When the company commissioned qualitative research to find out what the problem was, they discovered that Afro-Caribbeans had a very strong drive for social integration: “Signs of acceptance and recognition were keenly sought, while lack of acknowledgement generated a sense of social marginalisation,” the researchers said.

“We found that these attitudes were particularly prevalent among younger respondents, who had sometimes opted out of white, Eurocentric culture because of personal experiences of discrimination.”

In black households the television is often on – but with the sound turned down, while everyone listens to a black radio station like Choice FM. Satellite channels are popular because sports and imported American programming are more likely to show black people in a positive light.

By contrast, black viewers who might have been pleased to find black characters in British-made programmes were often disappointed: black characters, they thought, frequently lacked black values and didn’t behave in authentic ways.

No doubt this is partly because most mainstream programmes are made by whites. When Carlton’s research department presented their findings to the company’s programme-makers it sparked a lively two and a half hour debate – and a recognition that there wasn’t a single black person in the room.

The A-Force is the BBC’s attempt to combat this problem. It’s made by black writers, producers and performers and it’s full of black characters who ought, as a result, to reflect “black values” and experience.

But Carlton’s conclusion is that A-Force-style programming dedicated to minority audiences may not be the right way forward. A lot of ethnic programming achieves very low conversions among the target audience, who feel patronised.

“The bottom line,” says one of those involved in the Carlton research, “is that specifically targeted programmes, unless they’re done very well and given the same exposure as normal peaktime programming, can be seen as negative – a kind of TV apartheid.”

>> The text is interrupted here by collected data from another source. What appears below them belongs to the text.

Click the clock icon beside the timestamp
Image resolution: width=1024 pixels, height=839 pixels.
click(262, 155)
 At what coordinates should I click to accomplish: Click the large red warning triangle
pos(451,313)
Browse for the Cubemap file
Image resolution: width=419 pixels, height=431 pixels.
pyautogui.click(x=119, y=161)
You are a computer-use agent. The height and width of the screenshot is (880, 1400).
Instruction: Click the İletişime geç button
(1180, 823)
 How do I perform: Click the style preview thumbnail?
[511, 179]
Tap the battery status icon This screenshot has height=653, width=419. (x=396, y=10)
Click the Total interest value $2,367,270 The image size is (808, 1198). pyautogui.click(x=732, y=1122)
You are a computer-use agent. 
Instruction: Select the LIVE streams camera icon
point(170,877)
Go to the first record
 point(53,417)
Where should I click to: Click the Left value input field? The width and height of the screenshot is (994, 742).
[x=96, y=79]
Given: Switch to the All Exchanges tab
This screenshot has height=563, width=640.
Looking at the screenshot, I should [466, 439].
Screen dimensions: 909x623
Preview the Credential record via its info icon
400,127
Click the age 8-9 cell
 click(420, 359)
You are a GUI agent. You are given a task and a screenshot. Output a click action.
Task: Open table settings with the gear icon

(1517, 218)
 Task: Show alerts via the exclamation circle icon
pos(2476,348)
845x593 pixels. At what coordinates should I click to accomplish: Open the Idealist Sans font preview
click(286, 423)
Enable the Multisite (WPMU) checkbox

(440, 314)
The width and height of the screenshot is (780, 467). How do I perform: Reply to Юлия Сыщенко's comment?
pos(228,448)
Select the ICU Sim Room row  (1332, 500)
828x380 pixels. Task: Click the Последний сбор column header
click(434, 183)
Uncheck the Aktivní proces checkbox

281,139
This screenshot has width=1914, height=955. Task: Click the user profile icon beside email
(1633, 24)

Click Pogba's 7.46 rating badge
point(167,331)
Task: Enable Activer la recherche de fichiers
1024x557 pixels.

Carlton’s preferred solution is to improve the representation of blacks – both in terms of accuracy and quantity – in mainstream programming. That’s fine when it comes to regional programming, less easy when it’s a question of producing programming for the network.

Though the Carlton and Central areas may have a high proportion of black and Asian viewers (about 13 per cent in London), an area like Westcountry’s, for instance, has very few. What may seem a sensible when it comes to casting black and Asian actors, for instance, in London may look quite wrong in Plymouth.

Nonetheless, with such a high proportion of their potential viewers apparently alienated by many of the programmes they’re being offered, neither the BBC nor ITV can afford to ignore the problem.